When Being Italian was a Crime

During World War II, some 10,000 Italian immigrants in America were displaced. Another 50,000 lived under curfew. Others spent months or years in internment camps.

What Cannistraro calls "reverse prejudice" against Italians also played a role on the easing of restrictions. "There's a famous Roosevelt quote," he says. " 'We don't have to worry about the Italians. They're not a dangerous people, they're just a nation of opera singers.' "

To the descendants of those who were wrongly imprisoned as enemy aliens, however, the bill's aims sound modest enough. But bureaucracy moves slowly when national security is not perceived to be at stake. The legislation, introduced in 1997, just passed the House last November. Now, 58 years after my grandfather was removed from his home and thrown into captivity, it awaits action in the Senate.

Supporters of the bill say it's worth waiting to set the record straight. "Was there one act of sabotage by an Italian American? No," says Calvelli. "Legally, what we did is we put people in jail for something they may have done in the future. The simple fact that the leadership of the United States Army considered interning 600,000 resident aliens is incredible. I think it's a precursor to the House Un-American Activities Committee. And as you start looking at the story, it becomes even more obscene."

Metropolitan Opera basso Ezio Pinza, the author's grandfather, at sea in the ‘30s.He was classified as an "enemy alien" and interned for months in 1942.
Metropolitan Opera basso Ezio Pinza, the author's grandfather, at sea in the ‘30s.
He was classified as an "enemy alien" and interned for months in 1942.

identity crisis

Why has this story been hidden for so long?

In my own family, it was a dark chapter that was rarely discussed. Although I was encouraged to take pride in the musical accomplishments of my grandfather, who died several years before I was born, it was not until I was in my teens that anyone told me how his nationality had affected his life, and the life of his wife and daughter, during the war.

My grandmother, I eventually learned, had spent much of her time traveling back and forth to Washington in an effort to free her husband. She left my infant mother in the care of a nurse; my mother became gravely ill and had to be hospitalized, while her father was locked away and her mother's attentions were deeply divided.

But my grandmother didn't speak with her daughter about the internment until the 1950s, and then only briefly. "There was no reason to discuss it," my grandmother, an American citizen of English descent, says unquestioningly. "We put it out of our minds and behind us. I didn't tell any of the children until they were grown. We were so ashamed."

My mother, Clelia Garrity, says her father never talked about the matter with her or her younger brother and sister. "I seem to remember him saying that the incident was so distressing that he wanted to forget it completely," she says.

That silence was typical in families where loyalty to America was called into question, according to Joseph Scelsa, dean of the John D. Calandra Italian-American Institute at Queens College. Scelsa says the community hasn't pushed for recognition of civil rights violations before now because complaining is seen as a sign of weakness. "It's the nature of the Italian American psyche," he says. "We never bring shame to ourselves, even though we were the victims. It's a cultural legacy of taking it on the chin, of being quiet about it."

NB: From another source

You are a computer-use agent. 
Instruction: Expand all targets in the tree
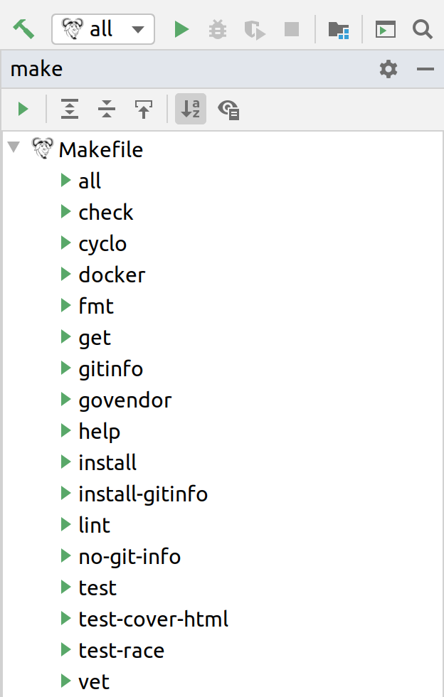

The desire to blend in with the mainstream culture, for many Italians, meant being silent in other ways as well. Though my grandfather always spoke English with a heavy accent, he raised his children in the Waspy enclaves of Westchester and Connecticut, as white-bread Americans. They did not learn Italian at home. "I have never thought of myself as Italian American," my mother says. "For whatever reasons, my mother and father did not encourage that identity in their children."

When my grandfather died in 1957, the story of precisely what he was thinking on Ellis Island died with him, as he wanted. My grandmother will say only that he was terribly depressed during his weeks there, that he feared the ruin of his career, that his health declined.

In fact, he was to go on to even greater public acclaim after his release, both at the Met and later as the star of the Broadway show South Pacific. But my mother says that she remembers him as quiet and solitary—an image that is in sharp contrast to the reputation he had as a dashing man-about-town before the war. "He was never social or even outgoing during the years that I knew him," she says. "He was almost a recluse."

just the innuendo, ma'am

One look at my grandfather's FBI file and it's easy to see why he might have chosen to withdraw from society after he left Ellis Island. Much of the file is inked out or deleted—some of it, implausibly enough, to protect national security—but there's plenty left to read between the thick black lines. And while some of it raises questions about my grandfather's political views, none of it is convincing evidence of anti-American activities.

The bureau started gathering information in the case of Ezio Pinza as early as September of 1940, when it received a letter alleging he "is an active member of the Nazi party and he expresses openly and vociferously contempt for everything American. He sounds a serious menace." This informant, whose name is censored, received a prompt reply from J. Edgar Hoover, promising "appropriate consideration" of the matter.